Records to process:
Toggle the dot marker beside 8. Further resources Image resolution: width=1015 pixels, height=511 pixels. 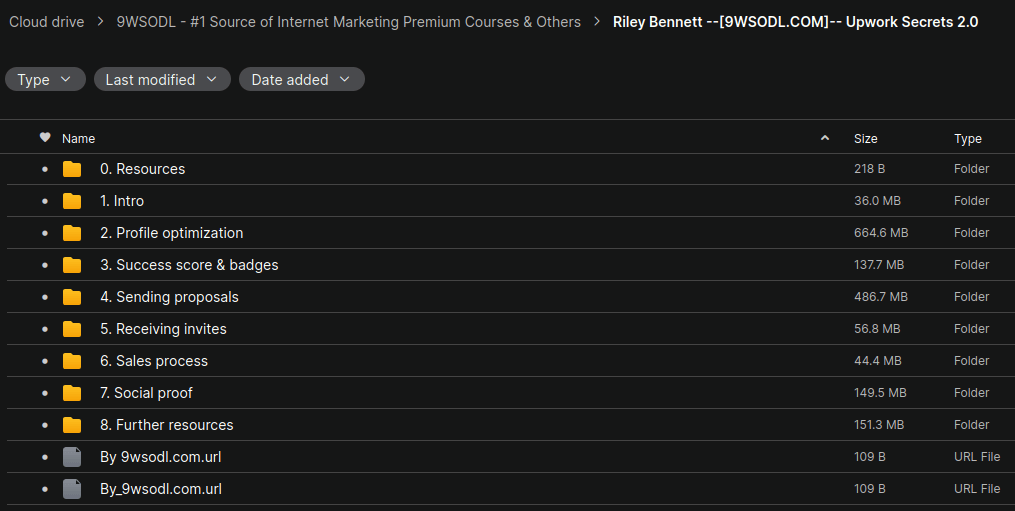[45, 425]
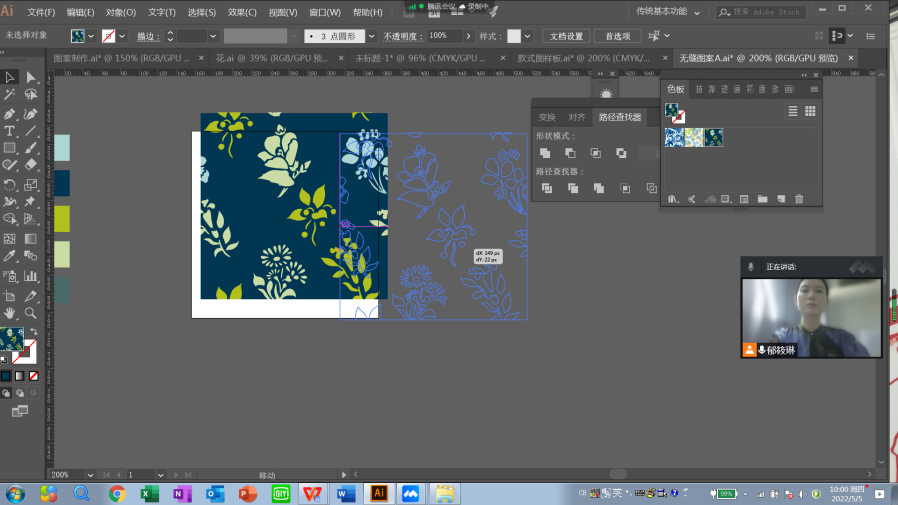Switch swatches to list view
The height and width of the screenshot is (505, 898).
[x=793, y=111]
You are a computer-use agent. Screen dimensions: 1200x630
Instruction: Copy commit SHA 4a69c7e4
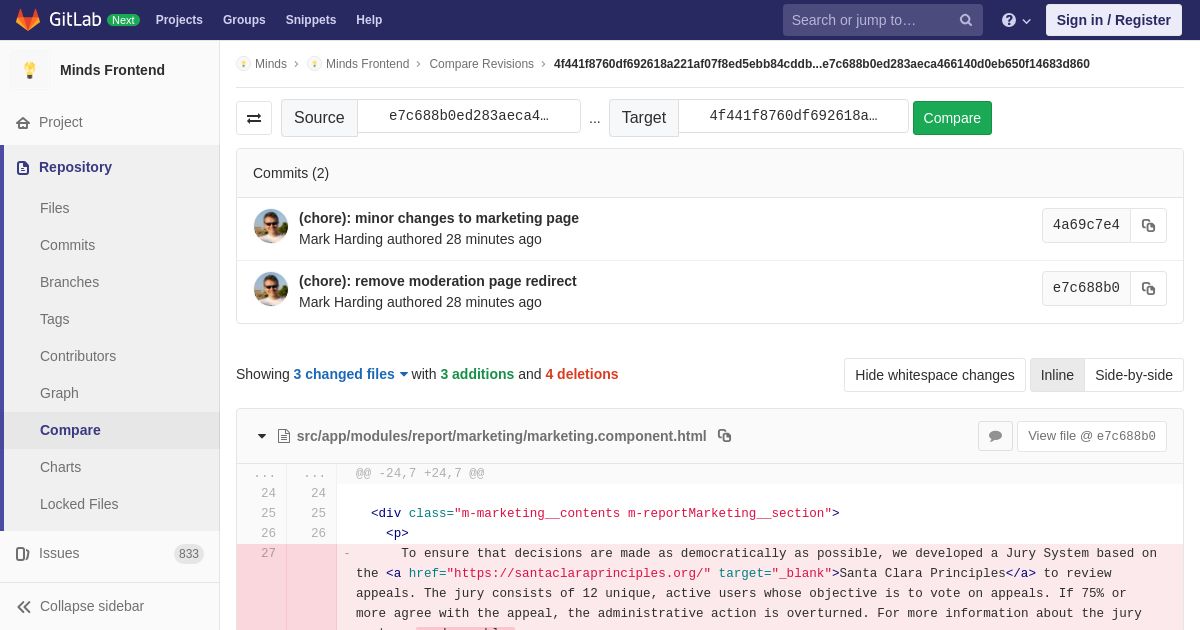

Your goal: The lines to return run from the line containing "You are a computer-use" through the last line of the records. Give them exactly, omitting pictures.

Result of the task:
You are a computer-use agent. Screen dimensions: 1200x630
Instruction: Copy commit SHA 4a69c7e4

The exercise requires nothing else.